Por razões familiares e profissionais desde muito cedo que a minha vida se tem cruzado com África. Enquanto ser humano multicultural e resultado de múltiplas experiências de vida, sou também um produto dos horizontes de África, dos seus cheiros sabores únicos, dos seus ritmos e saberes e da miríade de formas de ver e de estar dos seus povos.
Voltei lá recentemente, desta vez a S. Tomé e Príncipe, na transição entre um ano profissional tão gratificante como extenuante e uma enorme vontade de parar uns dias e respirar alguma tranquilidade. 
Foi bom mergulhar de novo na paisagem quente e luxuriante e nos horizontes sem fim, mas o que mais me tocou o coração, e não foi a primeira vez que isso sucedeu naquele grandioso continente, foi o luminoso sorriso das crianças, a ingenuidade feliz das suas brincadeiras, a alegria esfusiante com que aparentemente cumprem o dia a dia do seu crescimento.   
Sem querer generalizar, a perceção geral que tive foi que vivendo muitas vezes nos limiares mínimos das condições de dignidade, o sorriso das crianças africanas contrasta com os sinais de stress que por vezes encontramos nas crianças europeias e de outras zonas do globo, vítimas das vidas agitadas e do stress dos modelos de vida competitivos predominantes, sobretudo nos territórios urbanos.
Os sorrisos das crianças africanas, tantas vezes expressos em condições extremas de desconforto e insegurança, responsabilizam-nos ainda mais para trabalharmos no quadro da comunidade internacional e das parcerias para o desenvolvimento, para que essas crianças tenham acesso à educação, a uma alimentação saudável, a uma vida decente e a cumprirem os seus sonhos de vida.

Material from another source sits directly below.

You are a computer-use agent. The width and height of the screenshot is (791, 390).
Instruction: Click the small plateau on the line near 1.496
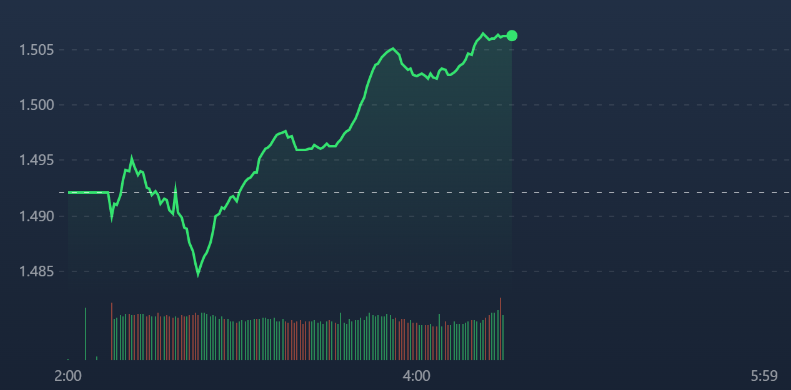(305, 149)
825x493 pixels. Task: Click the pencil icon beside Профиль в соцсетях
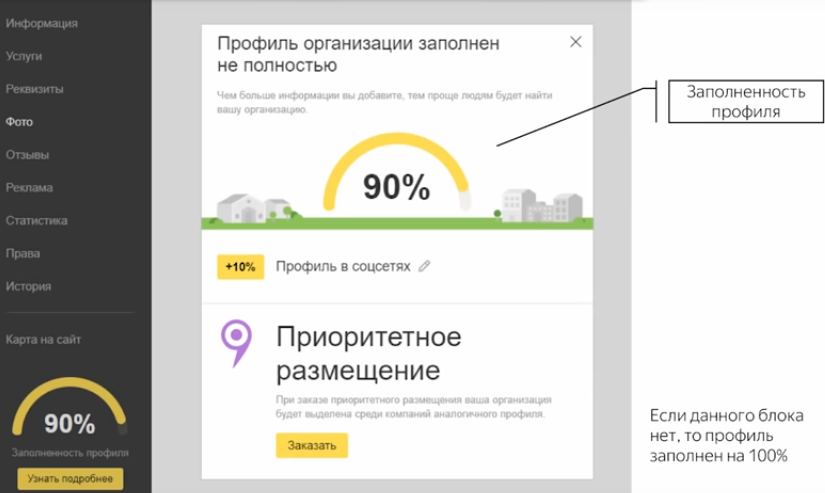[425, 266]
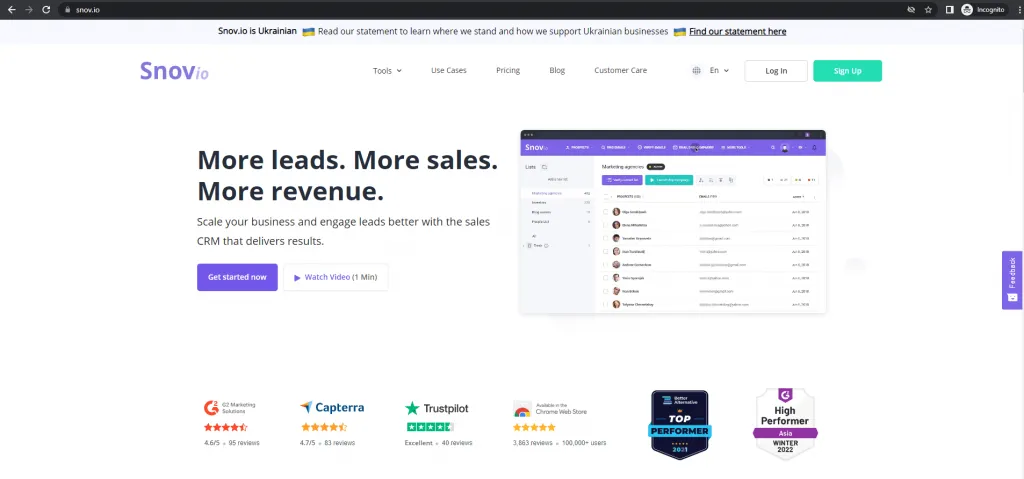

O sorriso não pode ser desculpa, mas antes inspiração e fonte de motivação para agir.
No meu primeiro mandato no Parlamento Europeu fui membro efetivo da Comissão Política da Assembleia Parlamentar paritária União Europeia – África, Caraíbas e Pacífico (UE/ACP) e Vice-Presidente do Grupo de Interesse do Parlamento Europeu com os Países de Língua Oficial Portuguesa. No mandato que agora se inicia sou de novo membro efetivo da Assembleia Parlamentar UE/ACP. É minha intenção reforçar ainda mais o meu trabalho pelo desenvolvimento da parceria UE/ACP e da parceria com África em particular.
Uma boa cooperação com África tem que preservar o sorriso das crianças e trazê-lo até nós, contaminando-nos com a sua alegria de viver, e partilhar em troca, as ferramentas para os que nascem em África possam continuar a sorrir pela vida fora, e a serem felizes e a viverem em prosperidade e em paz nas suas terras e como cidadãos do mundo, se for essa a sua escolha.